CoSort Tackles Another Major ETL Project
Category
DW Design, Administration & Management
Reviewer
Byung-Chul, Min, adviser for NACF.
Background
Korea's National Agricultural Cooperative Federation (NACF) was established in 1961 to increase agricultural productivity and enhance the welfare of five million member farmers in some 1,200 cooperatives. The NACF's business network handles marketing, processing, supply of farm inputs and consumer goods, credit and banking, insurance, warehousing, transportation, farm extension and relevant support activities such as research and publication. The NACF has a 40 percent share of Korea's agricultural market and is also one of the country's largest deposit banks.
Platforms
The NACF's data warehouse is staged on a multi-CPU IBM RS/6000 S80 server running AIX 4.3.3.
Problem Solved
The NACF's first attempt at a data warehouse project failed in 1999 because of the complexity of the database design and a tight schedule. The consultants had difficulty finding a proper ETL solution for handling the massive data volumes involved. The initial table data extracted from the main DB log was estimated above 100GB, and the data to be loaded exceeded 400GB. The total size of the data warehouse was approximately 1TB. In addition to the initial load, daily jobs needed to process 3GB of data and load 10GB to the data warehouse.
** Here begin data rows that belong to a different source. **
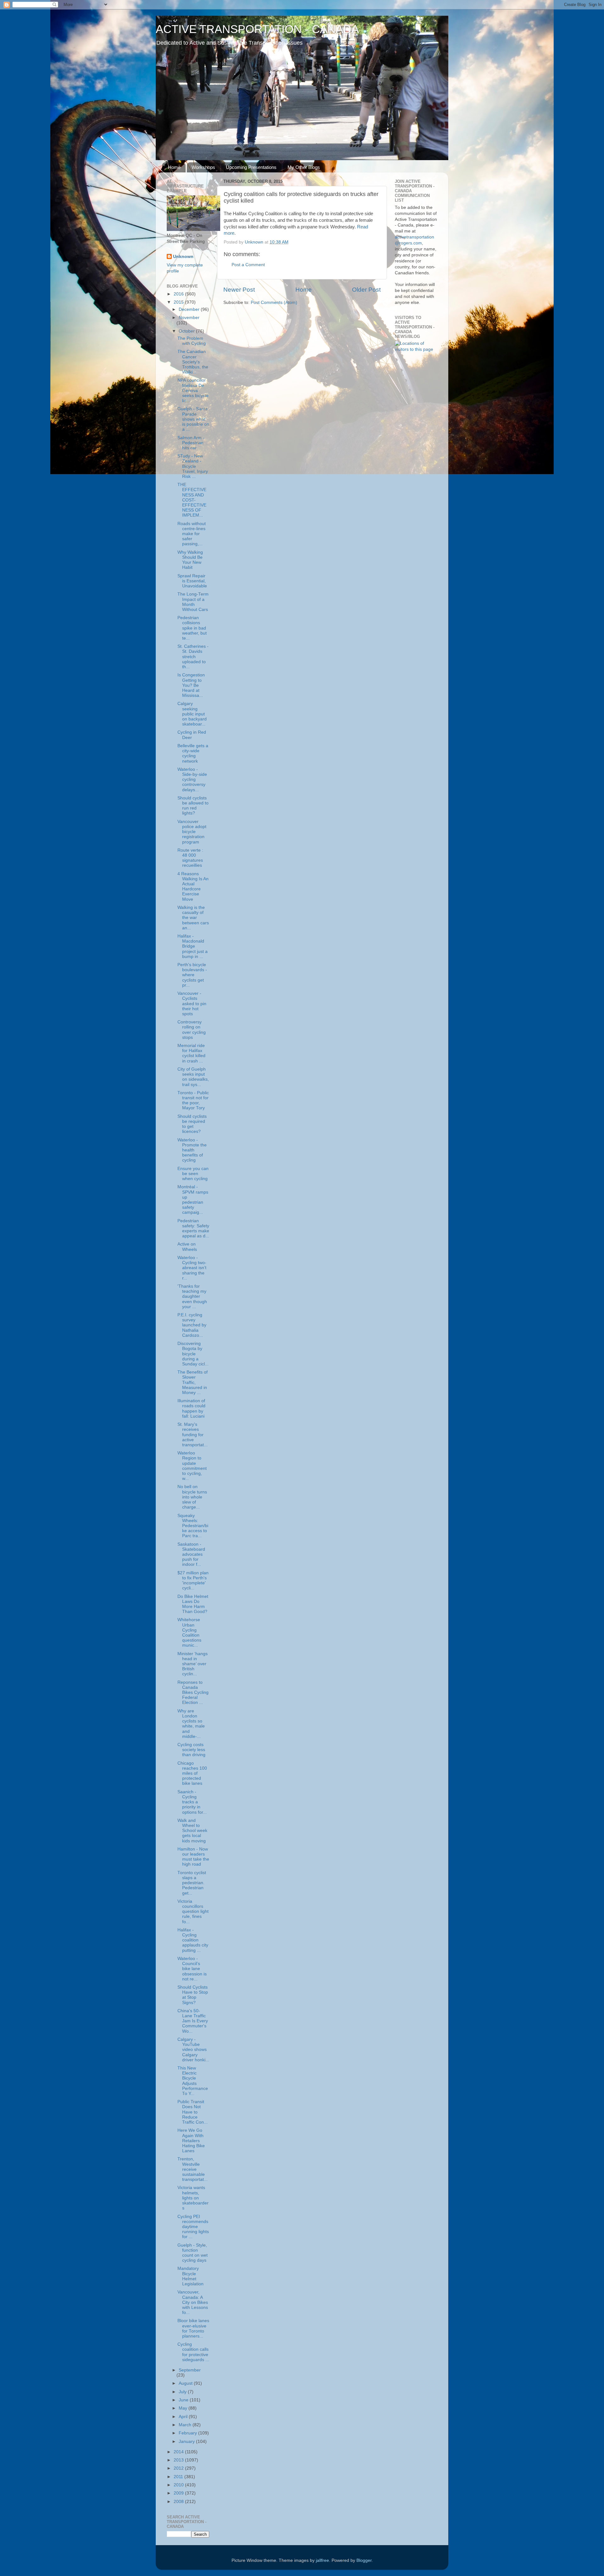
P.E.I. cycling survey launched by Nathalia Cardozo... (191, 1325)
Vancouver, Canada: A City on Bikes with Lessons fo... (192, 2302)
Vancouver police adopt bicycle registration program (191, 831)
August (186, 2383)
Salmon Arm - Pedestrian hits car (190, 442)
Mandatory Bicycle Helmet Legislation (190, 2276)
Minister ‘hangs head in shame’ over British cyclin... (192, 1664)
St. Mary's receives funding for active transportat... (192, 1434)
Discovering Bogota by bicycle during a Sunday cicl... (193, 1353)
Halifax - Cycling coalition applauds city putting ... (192, 1940)
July (183, 2391)
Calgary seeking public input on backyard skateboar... (192, 713)
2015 (179, 302)
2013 (179, 2460)
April (184, 2416)
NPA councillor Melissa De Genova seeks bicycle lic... (193, 390)
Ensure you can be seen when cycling (193, 1173)
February (188, 2433)
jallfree (322, 2560)
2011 (179, 2476)
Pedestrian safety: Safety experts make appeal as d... (193, 1228)
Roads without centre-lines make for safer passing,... (191, 533)
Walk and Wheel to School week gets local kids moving (192, 1830)
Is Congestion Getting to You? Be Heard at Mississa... (191, 685)
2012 (179, 2468)
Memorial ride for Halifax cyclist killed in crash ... (191, 1053)
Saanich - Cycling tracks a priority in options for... (192, 1802)
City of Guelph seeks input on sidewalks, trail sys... (193, 1077)
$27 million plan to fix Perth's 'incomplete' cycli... (193, 1581)
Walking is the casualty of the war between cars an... (193, 917)
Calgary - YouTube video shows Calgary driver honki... (193, 2049)
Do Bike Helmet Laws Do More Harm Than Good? (192, 1604)
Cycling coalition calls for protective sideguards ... (193, 2352)
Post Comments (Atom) (274, 302)
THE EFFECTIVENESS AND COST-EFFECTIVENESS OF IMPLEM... (191, 500)
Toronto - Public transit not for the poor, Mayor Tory (193, 1100)
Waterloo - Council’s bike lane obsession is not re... (192, 1968)
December (190, 309)
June (184, 2400)
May (183, 2408)
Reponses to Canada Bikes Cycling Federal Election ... (193, 1692)
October (187, 331)
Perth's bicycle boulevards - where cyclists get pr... (192, 975)
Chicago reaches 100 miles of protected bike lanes (192, 1773)
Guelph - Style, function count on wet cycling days (192, 2253)
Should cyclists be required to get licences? (192, 1124)
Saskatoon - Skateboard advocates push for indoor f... (191, 1554)
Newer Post (239, 289)
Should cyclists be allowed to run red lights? (193, 806)
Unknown (183, 256)
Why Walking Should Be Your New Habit (190, 560)
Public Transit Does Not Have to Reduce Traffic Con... (192, 2112)
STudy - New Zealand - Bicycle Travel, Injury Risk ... (192, 466)
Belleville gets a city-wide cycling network (192, 753)
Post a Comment (248, 264)
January (187, 2441)
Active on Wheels (187, 1247)
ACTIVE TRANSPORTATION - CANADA (257, 29)
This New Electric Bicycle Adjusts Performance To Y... (192, 2081)
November (189, 317)
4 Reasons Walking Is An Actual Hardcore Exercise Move (193, 886)
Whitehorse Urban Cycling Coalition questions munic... (189, 1632)
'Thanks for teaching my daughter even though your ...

NACF's second attempt at building the warehouse began in mid-2000, with successful project completion in the spring of 2001. By choosing and using CoSORT as a massive flat file manipulation solution, it took only two months to design and finish all of our ETL process after the database design was set up. Both our consultants and engineers were surprised at and grateful to CoSORT Korea for the implementation turnaround.
Product Functionality
The major features of CoSORT's sort control language (sortcl) program used in the NACF data warehouse are sorting, merging, joining (matching), data conversion, record filtering and summarizing (aggregation); in other words, flat file ETL. As the data sizes are very big, CoSORT's performance tuning options were naturally critical. Through resource control files, we can tweak how much memory each sort process will use (maximum and minimum amounts), shared memory, I/O buffer sizes, workspace assignments, and so on. User exits, as well as CoSORT's major features, were written and linked with sortcl to create tables using complex business logic.
Strengths
CoSORT's speed in sorting and joining massive, multi-gigabyte files was the key to NACF's data warehouse success. CoSORT's built-in data type conversion feature (EBCDIC to ASCII) was also helpful and reduced the number of data transformation steps we need to perform.
Weaknesses
CoSORT was unable to perform joins on more than two files at a time. Our developers would like to see a multitable join within a single sortcl script; currently they accomplish this by piping scripts.
Selection Criteria
CoSORT was chosen because of the speed given to the process. Sorts of 1GB were completed in less than four minutes on our heavily loaded system. Massive file joins at I/O speed had another very strong appeal for NACF developers. NACF developers had reviewed a popular ETL tool prior to CoSORT, but gave up on it because of its slow sort and join performance and relative inconvenience and expense.
Deliverables
Although CoSORT is actually a suite of sorting programs, third-party sort replacements (drop-ins) and API calls, we focused on its most feature-rich interface sortcl. The sort control language is a mainframe sort and SQL-like 4GL for defining and manipulating various flat file formats. Whether data definition files, job specification scripts or some combination, sortcl scripts are text files we easily create and modify using VI or CoSORT's Java GUI for sortcl called gui2scl. The! GUI allows users with no sortcl knowledge to read, write, modify and launch sortcl job scripts on the client where the GUI is and/or a remote Windows or UNIX server. The user exits (in this case, the input procedure) have to be customized by the user, but the product is flexible enough to accept them in combination with natively supported commands. The sortcl program can produce all manner of structured, summary and detail reports, as well as handoffs to the database.
Vendor Support
Both the developers at CoSORT/IRI in the USA and the assisting implementers at CoSORT Korea were highly responsive to our customization requests.
Documentation
The online (and matching hard copy) documentation was translated into Korean, including many sortcl scripting examples. Basic usage of sortcl was so easy that the CoSORT manual was rarely used.